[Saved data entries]
--------------------------------------------------

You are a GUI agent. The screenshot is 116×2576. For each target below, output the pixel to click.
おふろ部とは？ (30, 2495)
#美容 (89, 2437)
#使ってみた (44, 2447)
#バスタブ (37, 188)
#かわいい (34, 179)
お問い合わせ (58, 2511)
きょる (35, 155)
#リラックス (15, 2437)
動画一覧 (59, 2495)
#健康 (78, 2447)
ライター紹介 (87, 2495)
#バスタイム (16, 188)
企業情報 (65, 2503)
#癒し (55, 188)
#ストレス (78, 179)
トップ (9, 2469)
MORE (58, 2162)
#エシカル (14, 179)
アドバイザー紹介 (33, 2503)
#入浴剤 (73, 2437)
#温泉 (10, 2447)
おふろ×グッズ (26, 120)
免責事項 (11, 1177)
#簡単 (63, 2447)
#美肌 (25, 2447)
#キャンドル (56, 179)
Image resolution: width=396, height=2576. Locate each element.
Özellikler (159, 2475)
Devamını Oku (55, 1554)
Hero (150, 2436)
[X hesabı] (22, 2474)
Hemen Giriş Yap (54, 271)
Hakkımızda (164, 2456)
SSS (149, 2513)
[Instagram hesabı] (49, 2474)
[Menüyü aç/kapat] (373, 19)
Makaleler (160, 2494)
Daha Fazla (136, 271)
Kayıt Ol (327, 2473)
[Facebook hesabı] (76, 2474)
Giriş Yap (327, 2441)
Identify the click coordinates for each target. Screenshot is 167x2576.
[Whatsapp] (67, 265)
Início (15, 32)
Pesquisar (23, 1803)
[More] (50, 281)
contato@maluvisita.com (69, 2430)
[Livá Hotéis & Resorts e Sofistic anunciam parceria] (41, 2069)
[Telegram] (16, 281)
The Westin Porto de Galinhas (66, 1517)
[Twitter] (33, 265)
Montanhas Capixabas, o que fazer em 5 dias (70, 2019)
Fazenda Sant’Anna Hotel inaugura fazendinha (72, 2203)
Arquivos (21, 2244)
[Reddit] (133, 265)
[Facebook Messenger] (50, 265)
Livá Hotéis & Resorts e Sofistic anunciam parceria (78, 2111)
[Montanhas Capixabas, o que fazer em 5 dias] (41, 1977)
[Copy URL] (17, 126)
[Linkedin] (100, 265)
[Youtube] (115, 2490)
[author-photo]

--------------------------------------------------

— WHAT TO DO —
Write out every entry exactly as it appears.

— REPLY —
You are a GUI agent. The screenshot is 116×2576. For each target below, output the pixel to click.
おふろ部とは？ (30, 2495)
#美容 (89, 2437)
#使ってみた (44, 2447)
#バスタブ (37, 188)
#かわいい (34, 179)
お問い合わせ (58, 2511)
きょる (35, 155)
#リラックス (15, 2437)
動画一覧 (59, 2495)
#健康 (78, 2447)
ライター紹介 (87, 2495)
#バスタイム (16, 188)
企業情報 (65, 2503)
#癒し (55, 188)
#ストレス (78, 179)
トップ (9, 2469)
MORE (58, 2162)
#エシカル (14, 179)
アドバイザー紹介 (33, 2503)
#入浴剤 (73, 2437)
#温泉 (10, 2447)
おふろ×グッズ (26, 120)
免責事項 (11, 1177)
#簡単 (63, 2447)
#美肌 (25, 2447)
#キャンドル (56, 179)
Image resolution: width=396, height=2576. Locate each element.
Özellikler (159, 2475)
Devamını Oku (55, 1554)
Hero (150, 2436)
[X hesabı] (22, 2474)
Hemen Giriş Yap (54, 271)
Hakkımızda (164, 2456)
SSS (149, 2513)
[Instagram hesabı] (49, 2474)
[Menüyü aç/kapat] (373, 19)
Makaleler (160, 2494)
Daha Fazla (136, 271)
Kayıt Ol (327, 2473)
[Facebook hesabı] (76, 2474)
Giriş Yap (327, 2441)
Identify the click coordinates for each target. Screenshot is 167x2576.
[Whatsapp] (67, 265)
Início (15, 32)
Pesquisar (23, 1803)
[More] (50, 281)
contato@maluvisita.com (69, 2430)
[Livá Hotéis & Resorts e Sofistic anunciam parceria] (41, 2069)
[Telegram] (16, 281)
The Westin Porto de Galinhas (66, 1517)
[Twitter] (33, 265)
Montanhas Capixabas, o que fazer em 5 dias (70, 2019)
Fazenda Sant’Anna Hotel inaugura fazendinha (72, 2203)
Arquivos (21, 2244)
[Reddit] (133, 265)
[Facebook Messenger] (50, 265)
Livá Hotéis & Resorts e Sofistic anunciam parceria (78, 2111)
[Montanhas Capixabas, o que fazer em 5 dias] (41, 1977)
[Copy URL] (17, 126)
[Linkedin] (100, 265)
[Youtube] (115, 2490)
[author-photo]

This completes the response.